The Wall Street Journal noted something new at the mall: "New clinics that let patients skip the emergency room." These privately owned clinics are popping up at a time when there's been a 43% rise in patients seeking emergency care and a 27% drop in hospital emergency room departments between 1990 and 2009. They offer good service, fast service, and convenience.
They're an example of opportunities that do exist even in difficult times. People still want things, complain about things and do without exactly what they need. Every day there's a new app for something we didn't know we were missing.
In advertising, the move to mobile opens up new ways to reach and motivate people. In fashion, new lines and new line extensions are finding their niches.
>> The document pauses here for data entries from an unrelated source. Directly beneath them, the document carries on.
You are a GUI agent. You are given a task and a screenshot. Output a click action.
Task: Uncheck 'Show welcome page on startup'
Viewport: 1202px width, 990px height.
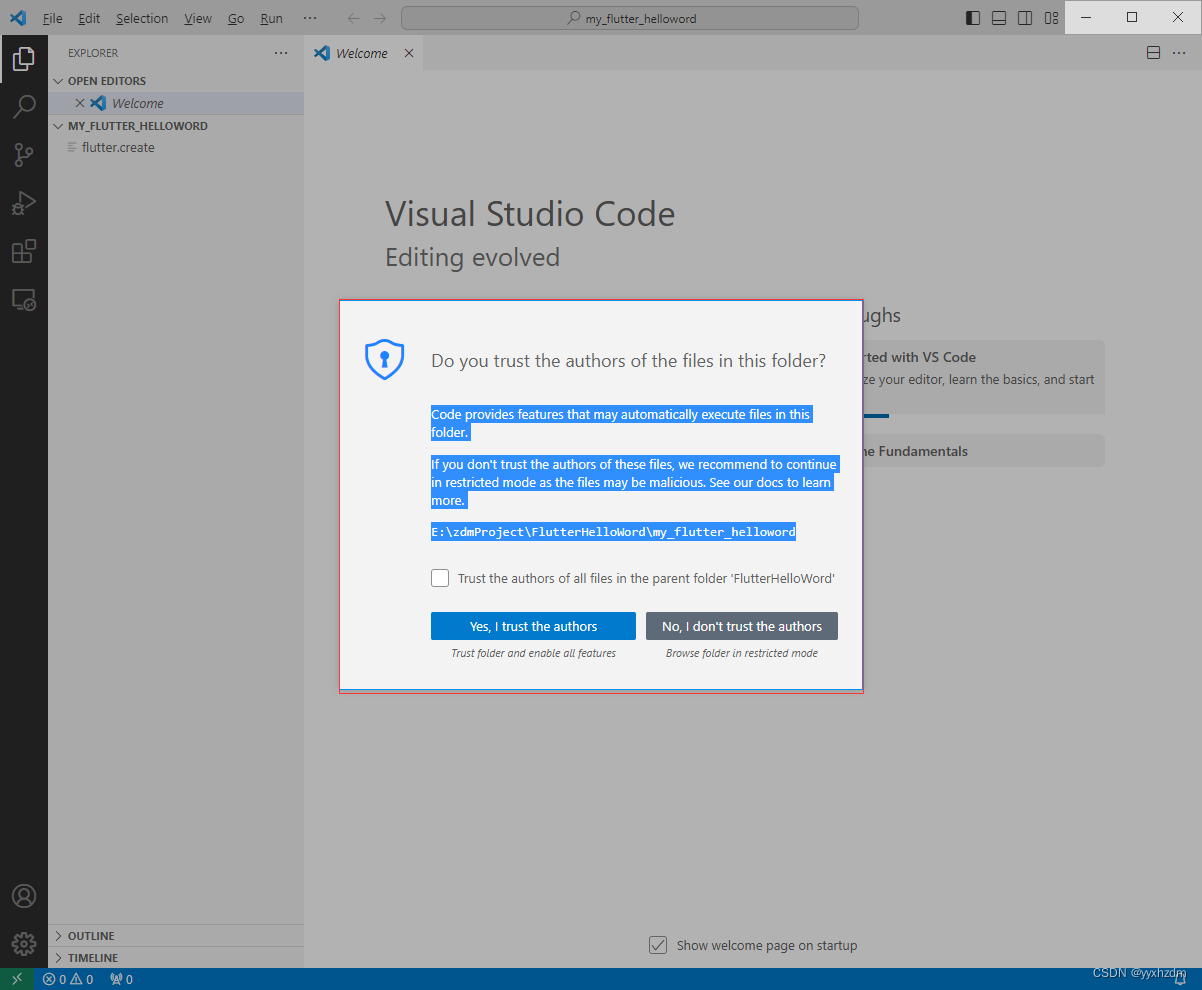pyautogui.click(x=658, y=944)
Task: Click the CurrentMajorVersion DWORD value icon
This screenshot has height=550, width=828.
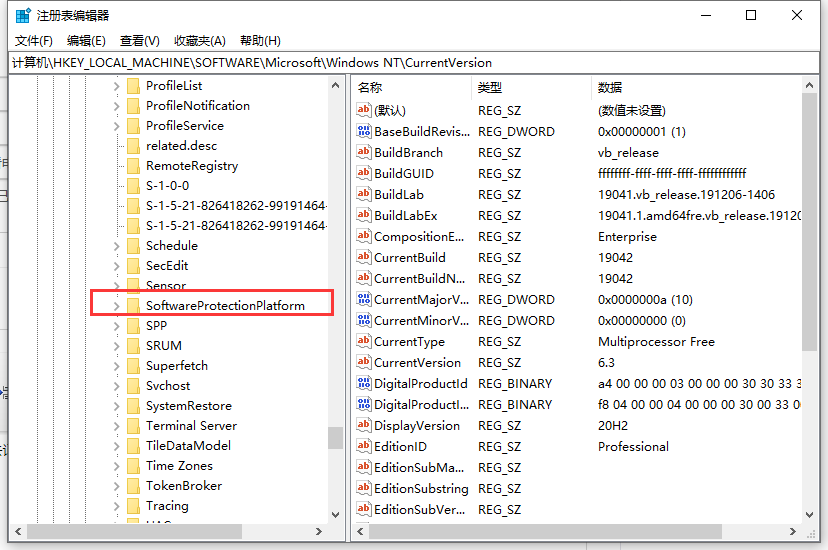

There are new things to microwave, new courses of study and other services for the unemployed, a newspaper just for the iPad, new ways to maximize gas mileage.
Necessity is the mother of invention, ingenuity is the father. In 1906 the head of the U.S. Patent Office wrote a letter to the President, saying the Patent Office might as well close because everything's been invented.
Entrepreneurs keep entrepreneuring. They can't help themselves. They see how technology often leaves something undone, or creates the need for something to be done.
All over the country, business schools are putting new energy into entrepreneurship courses. At a time when people are out of work, they're teaching how to create businesses that put people to work.
I bet you can come up with a money-making idea. My students do just that every quarter, and one of their ideas found its way into test at Whole Foods.
Surely there's something you'd like to fix.